__What to do__.
Answer these from the passage on Jared Diamond's domestic-animal argument:
(a) Who drove through London in a carriage pulled by zebras?
(b) Which large mammals were the subjects of domestication projects in the 19th and 20th centuries?
(c) What two examples does the passage give of what wolves have been turned into?

Alex Tabarrok’s llama statue reminds me of an argument by Jared Diamond that no longer convinces me. In Guns, Germs, and Steel, Diamond forcefully argues that an important reason Eurasia was more economically successful than the rest of the world is that it had better domestic animals. Eurasia had the horse, but the Americas were stuck with the llama, and Africa with the zebra.

According to Diamond, the horse is just easier to domesticate and gives a bigger bang for your buck than a llama or a zebra. What made Diamond’s argument especially convincing to me was his claim that since the integration of the world economy, scientists and entrepreneurs have tried mightily to domesticate non-Eurasian animals, with little success. Zebras…

were tried out as draft animals in 19th-century South Africa, and the eccentric Lord Walter Rothschild drove through the streets of London in a carriage pulled by zebras. Alas, zebras become impossibly dangerous as they grow older…Zebras have the unpleasant habit of biting a person and not letting go. (Guns, Germs, and Steel, pp.171-2)

More generally:

In the 19th and 20th centuries at least six large mammals – the eland, elk, moose, musk ox, zebra, and American bison – have been the subjects of especially well-organized projects aimed at domestication, carried out by modern scientific animal breeders and geneticists… Yet these modern efforts have achieved only very limited successes. (Guns, Germs, and Steel, pp.167-8)

But doubt about this argument started to well up in me when I reflected on Diamond’s history of corn:

Archaeologists are still vigorously debating how many centuries or millenia of crop development in the Americas were required for ancient corn cobs to progress from a tiny size up to the size of human thumb, but it seems clear that several thousand more years were required for them to reach modern sizes.(Guns, Germs, and Steel, pp.171-2)

Or to take a more familiar example, look at what we’ve done with wolves! We’ve turned them into everything from the noble Lassie to the irritating poodle. It really makes me start thinking, “Sure, the zebra is hard to domesticate now; but if we worked on them for a few hundred years, I bet the change would be amazing.”

__Entries provided__.
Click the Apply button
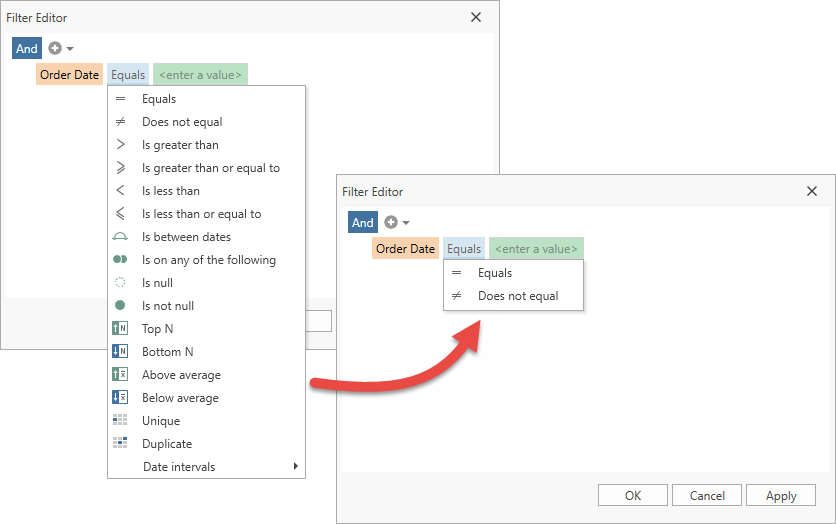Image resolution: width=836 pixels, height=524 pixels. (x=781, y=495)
---
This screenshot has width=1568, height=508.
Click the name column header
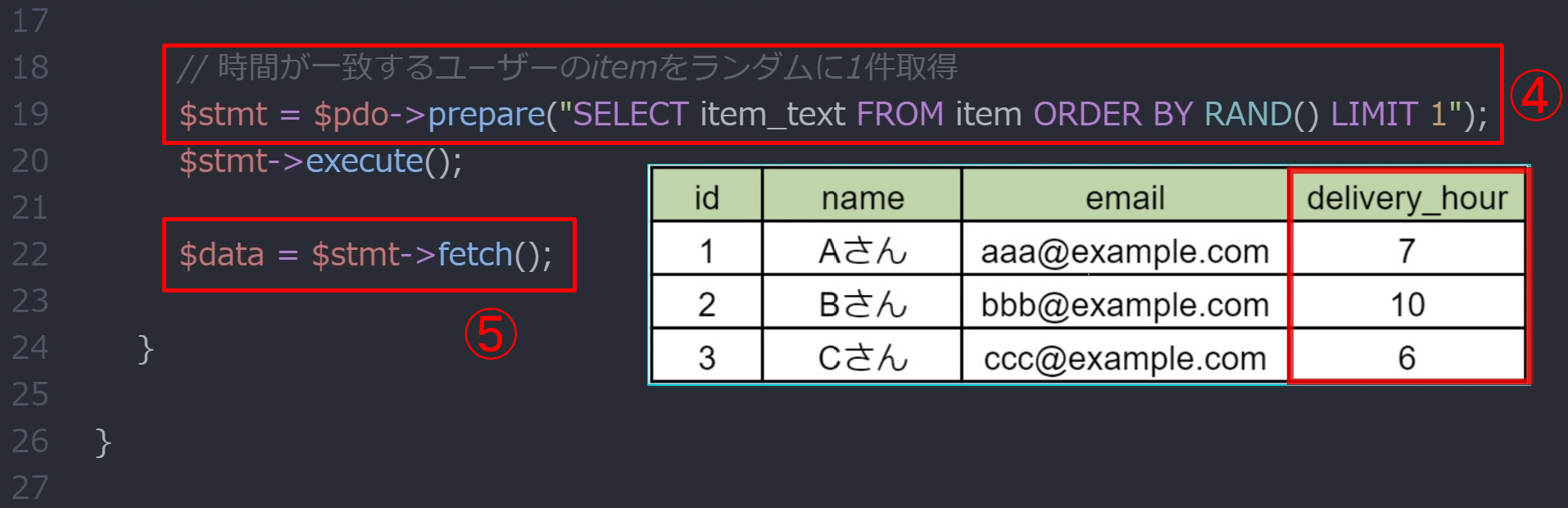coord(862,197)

__Problem solution__.
(a) Lord Walter Rothschild.
(b) At least six: the eland, elk, moose, musk ox, zebra, and American bison.
(c) The noble Lassie and the irritating poodle.